O PTB entrou na sexta-feira, 20, com uma Ação Direta de Inconstitucionalidade (ADI) no Supremo Tribunal Federal contra a lei, sancionada pelo governador Márcio França (PSB) em 28 de junho, que proibiu a caça em todas as suas modalidades no Estado.

O partido alega que a lei é inconstitucional por ofender o “princípio constitucional da separação dos poderes”, uma vez que a definição sobre normas gerais sobre caça seria uma matéria que cabe à legislação federal, restando aos Estados somente legislar sobre matéria suplementar.

De fato, uma lei federal de 1967 já proíbe a caça no Brasil. E o pedido do PTB lembra que o artigo 37 da lei 9.605 de 1998, que disciplina crimes ambientais, estabelece algumas exceções em que a caça não é crime: como em estado de necessidade, para saciar a fome; ou para proteger lavouras e rebanhos; ou quando o animal é considerado nocivo. Em todos esses casos, é preciso autorização do órgão competente.

O pivô do questionamento é o fato de que a lei estadual tornou ilegal o abate de javalis, espécie exótica e invasora que se multiplicou e se espalhou pelo País e é considerada um problema para a agricultura. Há diversos relatos de que o animal – e sua variante apelidada de javaporco (cruzamento com o animal doméstico) – destroem lavouras de milho, cana-de-açúcar, mandioca, amendoim.

O problema motivou o Ibama a elaborar uma instrução normativa em 2013 que liberou especificamente o controle da espécie por meio de abate para quem tiver autorização do órgão ambiental. Com a lei estadual, essa instrução deixa de valer no Estado. Ficou para o governo a responsabilidade de controlar a espécie.
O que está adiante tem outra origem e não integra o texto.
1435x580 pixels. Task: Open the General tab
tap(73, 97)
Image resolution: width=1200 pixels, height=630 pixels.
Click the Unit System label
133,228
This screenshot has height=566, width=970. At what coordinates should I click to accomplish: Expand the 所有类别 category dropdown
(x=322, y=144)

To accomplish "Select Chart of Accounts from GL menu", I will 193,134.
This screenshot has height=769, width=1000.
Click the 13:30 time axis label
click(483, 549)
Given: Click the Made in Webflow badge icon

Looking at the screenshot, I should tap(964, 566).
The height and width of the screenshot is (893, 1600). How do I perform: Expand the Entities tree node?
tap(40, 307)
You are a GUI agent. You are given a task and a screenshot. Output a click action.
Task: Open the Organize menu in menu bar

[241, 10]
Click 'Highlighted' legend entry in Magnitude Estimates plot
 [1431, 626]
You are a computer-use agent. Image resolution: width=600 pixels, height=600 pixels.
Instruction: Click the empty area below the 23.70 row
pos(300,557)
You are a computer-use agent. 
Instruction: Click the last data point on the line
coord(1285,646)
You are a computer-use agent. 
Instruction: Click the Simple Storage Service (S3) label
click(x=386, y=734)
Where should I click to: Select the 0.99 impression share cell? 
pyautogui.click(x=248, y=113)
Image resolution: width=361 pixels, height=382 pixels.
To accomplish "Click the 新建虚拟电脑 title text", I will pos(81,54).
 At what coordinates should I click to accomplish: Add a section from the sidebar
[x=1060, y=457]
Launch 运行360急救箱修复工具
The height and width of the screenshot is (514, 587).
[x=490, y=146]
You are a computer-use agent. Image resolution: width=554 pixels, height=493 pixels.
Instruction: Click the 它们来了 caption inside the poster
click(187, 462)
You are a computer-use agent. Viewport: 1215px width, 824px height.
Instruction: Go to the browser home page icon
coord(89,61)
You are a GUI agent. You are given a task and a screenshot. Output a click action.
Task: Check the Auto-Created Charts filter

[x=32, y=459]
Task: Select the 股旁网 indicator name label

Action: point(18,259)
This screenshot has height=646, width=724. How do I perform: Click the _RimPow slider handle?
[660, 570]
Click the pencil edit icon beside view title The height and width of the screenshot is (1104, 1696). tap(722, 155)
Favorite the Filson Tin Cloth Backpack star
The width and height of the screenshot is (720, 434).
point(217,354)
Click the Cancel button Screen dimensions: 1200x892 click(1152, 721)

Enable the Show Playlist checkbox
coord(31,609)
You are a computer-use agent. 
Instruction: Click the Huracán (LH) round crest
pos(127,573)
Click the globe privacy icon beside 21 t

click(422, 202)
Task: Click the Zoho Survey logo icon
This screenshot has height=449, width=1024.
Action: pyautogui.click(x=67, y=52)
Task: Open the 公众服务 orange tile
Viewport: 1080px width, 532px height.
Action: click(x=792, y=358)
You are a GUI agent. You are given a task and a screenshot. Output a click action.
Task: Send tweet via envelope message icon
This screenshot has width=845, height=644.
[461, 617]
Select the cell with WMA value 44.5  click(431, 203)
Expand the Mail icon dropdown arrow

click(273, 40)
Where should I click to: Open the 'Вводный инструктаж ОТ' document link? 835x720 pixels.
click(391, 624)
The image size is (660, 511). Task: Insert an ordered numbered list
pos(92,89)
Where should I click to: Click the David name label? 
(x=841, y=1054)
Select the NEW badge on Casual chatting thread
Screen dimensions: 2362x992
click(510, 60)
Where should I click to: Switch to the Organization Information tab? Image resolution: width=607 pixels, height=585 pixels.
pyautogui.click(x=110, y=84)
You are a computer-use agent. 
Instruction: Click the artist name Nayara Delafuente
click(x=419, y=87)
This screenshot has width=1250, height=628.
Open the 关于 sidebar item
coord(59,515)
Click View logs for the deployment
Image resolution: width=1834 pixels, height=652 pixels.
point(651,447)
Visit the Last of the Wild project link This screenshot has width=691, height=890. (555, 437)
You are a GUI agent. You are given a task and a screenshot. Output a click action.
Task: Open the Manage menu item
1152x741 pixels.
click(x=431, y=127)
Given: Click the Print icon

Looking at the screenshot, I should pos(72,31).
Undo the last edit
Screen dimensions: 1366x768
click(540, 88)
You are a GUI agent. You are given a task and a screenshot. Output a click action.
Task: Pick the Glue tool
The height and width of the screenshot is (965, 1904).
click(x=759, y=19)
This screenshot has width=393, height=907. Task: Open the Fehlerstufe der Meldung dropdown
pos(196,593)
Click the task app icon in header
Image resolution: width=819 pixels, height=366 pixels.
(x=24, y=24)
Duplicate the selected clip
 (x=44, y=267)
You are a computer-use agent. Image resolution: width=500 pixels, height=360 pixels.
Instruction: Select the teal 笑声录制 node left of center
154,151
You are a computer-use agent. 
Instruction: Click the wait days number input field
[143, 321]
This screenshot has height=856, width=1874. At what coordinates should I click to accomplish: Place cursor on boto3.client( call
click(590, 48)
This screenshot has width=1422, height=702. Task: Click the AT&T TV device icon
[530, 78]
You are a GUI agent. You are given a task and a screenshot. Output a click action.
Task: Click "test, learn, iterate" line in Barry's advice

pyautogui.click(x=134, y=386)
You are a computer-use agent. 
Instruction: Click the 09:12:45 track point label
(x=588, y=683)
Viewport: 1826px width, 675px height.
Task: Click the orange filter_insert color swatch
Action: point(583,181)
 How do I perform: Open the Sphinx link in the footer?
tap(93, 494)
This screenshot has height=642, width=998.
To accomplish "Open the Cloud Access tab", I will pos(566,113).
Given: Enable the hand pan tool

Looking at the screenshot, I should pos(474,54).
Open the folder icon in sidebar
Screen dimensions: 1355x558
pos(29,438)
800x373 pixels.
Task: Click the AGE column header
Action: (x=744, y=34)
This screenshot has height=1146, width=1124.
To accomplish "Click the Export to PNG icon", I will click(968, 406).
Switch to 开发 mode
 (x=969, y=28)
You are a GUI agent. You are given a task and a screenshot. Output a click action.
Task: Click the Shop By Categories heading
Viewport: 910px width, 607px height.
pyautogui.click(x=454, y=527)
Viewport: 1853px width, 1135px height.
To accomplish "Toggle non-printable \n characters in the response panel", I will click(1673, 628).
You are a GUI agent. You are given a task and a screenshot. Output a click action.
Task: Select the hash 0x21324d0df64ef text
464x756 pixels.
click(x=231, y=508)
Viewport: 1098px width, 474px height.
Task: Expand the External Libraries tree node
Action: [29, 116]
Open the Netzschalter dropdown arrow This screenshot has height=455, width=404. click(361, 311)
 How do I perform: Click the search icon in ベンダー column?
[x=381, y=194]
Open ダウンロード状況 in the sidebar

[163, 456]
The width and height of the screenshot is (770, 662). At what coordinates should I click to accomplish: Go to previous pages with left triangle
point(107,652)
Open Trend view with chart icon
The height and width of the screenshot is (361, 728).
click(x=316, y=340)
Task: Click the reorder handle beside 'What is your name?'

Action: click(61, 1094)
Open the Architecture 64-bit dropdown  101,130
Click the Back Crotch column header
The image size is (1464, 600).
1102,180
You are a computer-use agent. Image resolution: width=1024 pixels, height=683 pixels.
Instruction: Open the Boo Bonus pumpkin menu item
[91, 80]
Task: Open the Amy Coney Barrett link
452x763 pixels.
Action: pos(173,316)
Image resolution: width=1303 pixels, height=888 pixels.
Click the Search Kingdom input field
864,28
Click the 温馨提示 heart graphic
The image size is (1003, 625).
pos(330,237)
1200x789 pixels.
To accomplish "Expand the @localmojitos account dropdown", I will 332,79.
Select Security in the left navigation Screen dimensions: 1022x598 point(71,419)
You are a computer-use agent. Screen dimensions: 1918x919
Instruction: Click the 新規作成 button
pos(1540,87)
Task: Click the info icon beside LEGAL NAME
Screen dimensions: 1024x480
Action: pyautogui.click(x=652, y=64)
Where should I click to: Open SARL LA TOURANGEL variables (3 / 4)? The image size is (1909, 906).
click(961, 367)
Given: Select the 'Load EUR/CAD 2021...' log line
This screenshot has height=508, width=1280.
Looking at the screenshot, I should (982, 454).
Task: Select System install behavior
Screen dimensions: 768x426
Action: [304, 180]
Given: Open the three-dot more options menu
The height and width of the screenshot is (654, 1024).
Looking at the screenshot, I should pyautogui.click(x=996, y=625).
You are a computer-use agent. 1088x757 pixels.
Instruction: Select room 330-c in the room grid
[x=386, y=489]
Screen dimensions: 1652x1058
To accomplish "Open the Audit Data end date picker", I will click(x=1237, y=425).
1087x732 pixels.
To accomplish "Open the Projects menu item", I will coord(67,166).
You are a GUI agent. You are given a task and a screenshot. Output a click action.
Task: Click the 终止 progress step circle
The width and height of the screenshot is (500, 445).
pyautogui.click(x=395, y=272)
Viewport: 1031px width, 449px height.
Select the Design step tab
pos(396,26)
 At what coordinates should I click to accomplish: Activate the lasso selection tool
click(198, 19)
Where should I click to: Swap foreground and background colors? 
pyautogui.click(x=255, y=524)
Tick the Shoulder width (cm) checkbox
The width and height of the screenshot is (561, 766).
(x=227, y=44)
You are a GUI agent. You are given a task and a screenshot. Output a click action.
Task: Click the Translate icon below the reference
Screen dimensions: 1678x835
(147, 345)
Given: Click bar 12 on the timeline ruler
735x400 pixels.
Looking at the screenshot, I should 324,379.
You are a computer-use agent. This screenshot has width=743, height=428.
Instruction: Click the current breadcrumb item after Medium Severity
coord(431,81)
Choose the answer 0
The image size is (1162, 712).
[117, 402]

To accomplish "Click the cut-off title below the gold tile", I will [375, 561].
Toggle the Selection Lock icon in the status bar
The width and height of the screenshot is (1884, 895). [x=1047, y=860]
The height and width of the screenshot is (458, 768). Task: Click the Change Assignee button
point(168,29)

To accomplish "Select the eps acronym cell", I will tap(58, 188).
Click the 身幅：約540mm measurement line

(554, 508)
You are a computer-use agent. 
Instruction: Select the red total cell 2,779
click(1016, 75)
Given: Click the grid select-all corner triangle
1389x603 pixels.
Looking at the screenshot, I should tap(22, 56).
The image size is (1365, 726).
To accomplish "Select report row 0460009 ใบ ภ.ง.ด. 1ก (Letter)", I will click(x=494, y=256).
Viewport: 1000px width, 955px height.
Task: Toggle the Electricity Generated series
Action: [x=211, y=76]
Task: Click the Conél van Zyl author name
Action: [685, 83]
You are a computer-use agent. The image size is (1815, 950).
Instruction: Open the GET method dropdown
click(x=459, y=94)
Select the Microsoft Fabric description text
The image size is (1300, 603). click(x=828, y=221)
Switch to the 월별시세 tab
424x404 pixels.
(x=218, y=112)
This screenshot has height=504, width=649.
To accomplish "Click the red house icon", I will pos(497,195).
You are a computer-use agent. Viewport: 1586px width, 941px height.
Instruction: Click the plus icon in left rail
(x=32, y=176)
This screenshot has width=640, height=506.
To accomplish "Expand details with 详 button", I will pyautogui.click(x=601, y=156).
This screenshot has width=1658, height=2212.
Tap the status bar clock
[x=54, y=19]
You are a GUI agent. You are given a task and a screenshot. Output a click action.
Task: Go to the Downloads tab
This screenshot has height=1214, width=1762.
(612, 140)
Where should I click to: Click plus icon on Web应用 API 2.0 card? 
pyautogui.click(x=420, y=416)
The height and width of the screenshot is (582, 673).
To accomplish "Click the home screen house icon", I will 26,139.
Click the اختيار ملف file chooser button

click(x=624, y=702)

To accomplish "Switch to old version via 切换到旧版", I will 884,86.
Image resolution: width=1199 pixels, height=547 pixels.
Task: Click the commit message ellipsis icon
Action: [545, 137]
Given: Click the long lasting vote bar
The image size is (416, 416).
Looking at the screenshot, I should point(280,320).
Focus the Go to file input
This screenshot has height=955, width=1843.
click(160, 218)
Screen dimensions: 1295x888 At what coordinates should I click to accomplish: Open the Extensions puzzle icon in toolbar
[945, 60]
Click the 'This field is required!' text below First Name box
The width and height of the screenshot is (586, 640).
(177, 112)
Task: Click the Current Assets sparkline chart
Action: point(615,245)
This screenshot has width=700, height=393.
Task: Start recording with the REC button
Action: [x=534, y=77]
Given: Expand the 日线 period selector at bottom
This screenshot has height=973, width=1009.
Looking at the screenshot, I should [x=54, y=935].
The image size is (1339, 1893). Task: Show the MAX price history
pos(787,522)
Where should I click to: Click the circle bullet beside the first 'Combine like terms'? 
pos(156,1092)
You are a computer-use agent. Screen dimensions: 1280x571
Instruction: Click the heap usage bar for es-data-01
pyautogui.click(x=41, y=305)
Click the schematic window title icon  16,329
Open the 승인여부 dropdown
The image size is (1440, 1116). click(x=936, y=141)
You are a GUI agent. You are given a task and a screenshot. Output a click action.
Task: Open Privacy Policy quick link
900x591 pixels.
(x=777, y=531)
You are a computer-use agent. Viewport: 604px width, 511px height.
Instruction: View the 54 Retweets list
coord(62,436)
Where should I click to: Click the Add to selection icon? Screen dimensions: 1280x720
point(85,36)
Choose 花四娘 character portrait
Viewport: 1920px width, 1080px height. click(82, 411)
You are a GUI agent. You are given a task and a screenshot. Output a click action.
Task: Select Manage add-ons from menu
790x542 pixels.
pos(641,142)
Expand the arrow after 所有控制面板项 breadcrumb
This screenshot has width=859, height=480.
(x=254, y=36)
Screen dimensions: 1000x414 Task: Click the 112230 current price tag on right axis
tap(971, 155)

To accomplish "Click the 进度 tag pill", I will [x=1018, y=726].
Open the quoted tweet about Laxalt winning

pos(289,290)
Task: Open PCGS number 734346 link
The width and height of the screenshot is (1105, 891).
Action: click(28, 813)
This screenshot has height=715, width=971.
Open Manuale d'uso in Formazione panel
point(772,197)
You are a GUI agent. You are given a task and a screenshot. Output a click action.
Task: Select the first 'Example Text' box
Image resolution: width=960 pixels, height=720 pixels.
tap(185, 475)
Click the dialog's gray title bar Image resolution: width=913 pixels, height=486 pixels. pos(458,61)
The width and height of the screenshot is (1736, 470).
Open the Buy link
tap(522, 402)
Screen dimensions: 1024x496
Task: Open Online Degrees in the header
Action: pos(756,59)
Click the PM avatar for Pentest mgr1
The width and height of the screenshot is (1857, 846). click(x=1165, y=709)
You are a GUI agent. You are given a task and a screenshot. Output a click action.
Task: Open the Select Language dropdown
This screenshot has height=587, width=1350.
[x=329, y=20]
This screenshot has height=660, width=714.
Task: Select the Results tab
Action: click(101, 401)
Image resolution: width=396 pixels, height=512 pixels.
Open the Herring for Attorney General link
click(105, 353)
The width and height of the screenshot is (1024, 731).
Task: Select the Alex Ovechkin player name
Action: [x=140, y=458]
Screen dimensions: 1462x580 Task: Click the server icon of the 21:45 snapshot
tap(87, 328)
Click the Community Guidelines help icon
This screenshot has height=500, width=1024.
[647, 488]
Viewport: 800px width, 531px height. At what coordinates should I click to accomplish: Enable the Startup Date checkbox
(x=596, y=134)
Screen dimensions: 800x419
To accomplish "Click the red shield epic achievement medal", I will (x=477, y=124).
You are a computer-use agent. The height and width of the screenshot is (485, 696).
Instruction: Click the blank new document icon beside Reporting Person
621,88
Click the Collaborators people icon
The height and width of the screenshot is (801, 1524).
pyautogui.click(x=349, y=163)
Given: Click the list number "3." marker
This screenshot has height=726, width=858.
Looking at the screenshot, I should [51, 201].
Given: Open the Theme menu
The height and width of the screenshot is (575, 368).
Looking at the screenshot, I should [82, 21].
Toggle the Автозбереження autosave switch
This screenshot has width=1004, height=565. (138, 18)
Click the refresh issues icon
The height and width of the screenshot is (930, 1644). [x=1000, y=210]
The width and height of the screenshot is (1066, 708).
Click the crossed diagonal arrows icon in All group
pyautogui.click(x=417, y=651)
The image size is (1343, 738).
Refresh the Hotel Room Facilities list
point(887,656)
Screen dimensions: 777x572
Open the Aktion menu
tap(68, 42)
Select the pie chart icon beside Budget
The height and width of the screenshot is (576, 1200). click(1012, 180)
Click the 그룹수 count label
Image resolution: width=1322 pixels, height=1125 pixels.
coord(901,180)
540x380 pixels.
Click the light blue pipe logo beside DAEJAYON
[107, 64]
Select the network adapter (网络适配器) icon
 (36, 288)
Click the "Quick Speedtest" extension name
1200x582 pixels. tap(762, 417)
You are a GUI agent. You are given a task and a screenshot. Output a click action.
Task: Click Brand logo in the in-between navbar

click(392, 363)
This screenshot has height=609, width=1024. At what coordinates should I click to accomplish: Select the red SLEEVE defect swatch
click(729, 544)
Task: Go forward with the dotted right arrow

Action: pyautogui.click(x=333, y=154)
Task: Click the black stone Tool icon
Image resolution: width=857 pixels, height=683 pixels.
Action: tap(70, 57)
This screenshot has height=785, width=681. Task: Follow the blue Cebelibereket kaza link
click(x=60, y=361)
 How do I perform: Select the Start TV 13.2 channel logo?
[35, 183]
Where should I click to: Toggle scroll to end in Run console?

O projeto, de autoria do deputado Roberto Trípoli (PV), e apoiado por entidades de defesa dos animais, vem sendo questionado pelo setor produtivo e chegou a ser criticado por pesquisadores que trabalham com o tema por não apresentar uma saída para o problema.

A prática, porém, é bastante controversa. Há diversos relatos de javalis sendo observados em lugares onde eles não teriam como chegar sozinhos, como Ilhabela (no litoral paulista) ou o Amapá, o que levanta a suspeita de que seria uma forma de liberar a caça nesses locais. O Ibama também já interceptou conversas de grupos de caçadores orientando que não sejam mortos fêmeas e filhotes – uma forma de se perpetuar a espécie para sempre haver material para caça.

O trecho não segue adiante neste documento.